PASSAGE GIVEN:

On April 24 at 8 pm Eastern (US), film fans will once again gather for Saturday Night at the Movies employing the services of Amazon Prime’s Watch Party function.  Our last Saturday Night at the Movies joined nine of us together for the exemplary Caged starring Academy Award nominee Eleanor Parker and a cast of superb women actors including Hope Emerson as the cruel matron of a women’s prison. After we watched the movie, using the chat function to comment in real time, we convened via Zoom for a richer, “in person” discussion that lasted for almost an hour.

JOBS:
[1] Condense the paragraph of the movie-night announcement that begins "On April 24 at 8 pm Eastern" into a short bulleted list, keeping its main facts.
[2] Carry on the Saturday Night at the Movies announcement from the point where it stops.

DATA SEGMENT:

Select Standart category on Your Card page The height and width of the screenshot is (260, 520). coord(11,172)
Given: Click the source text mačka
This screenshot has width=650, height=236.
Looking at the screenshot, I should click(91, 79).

WRITTEN ANSWERS:
[1]
- Next Saturday Night at the Movies: April 24, 8 pm Eastern (US), using Amazon Prime's Watch Party function.
- Last session: nine people watched Caged, starring Academy Award nominee Eleanor Parker, with Hope Emerson as the cruel matron of a women's prison.
- The group commented in real time through the chat function, then met on Zoom for a discussion that lasted almost an hour.

[2]
Susanne Hand, David Kinsey’s spouse, suggested that we move away from noir and perhaps enter into the world of Preston Sturges, one of America’s great writer-directors of comedy.  Et voila, we are! You would know of Sturges if you were a regular attendee of the Dartmouth Film Society.  Or if you were a devoted fan of great classic American film.  Sturges’s most famous movies are Sullivan’s Travels and The Lady Eve, the latter starring Henry Fonda and the greatest film actress (ever!), Barbara Stanwyck.   We will be watching Hail the Conquering Hero, starring Eddie Bracken, Ella Raines, and William Demarest.  I believe it to be Sturges’s greatest.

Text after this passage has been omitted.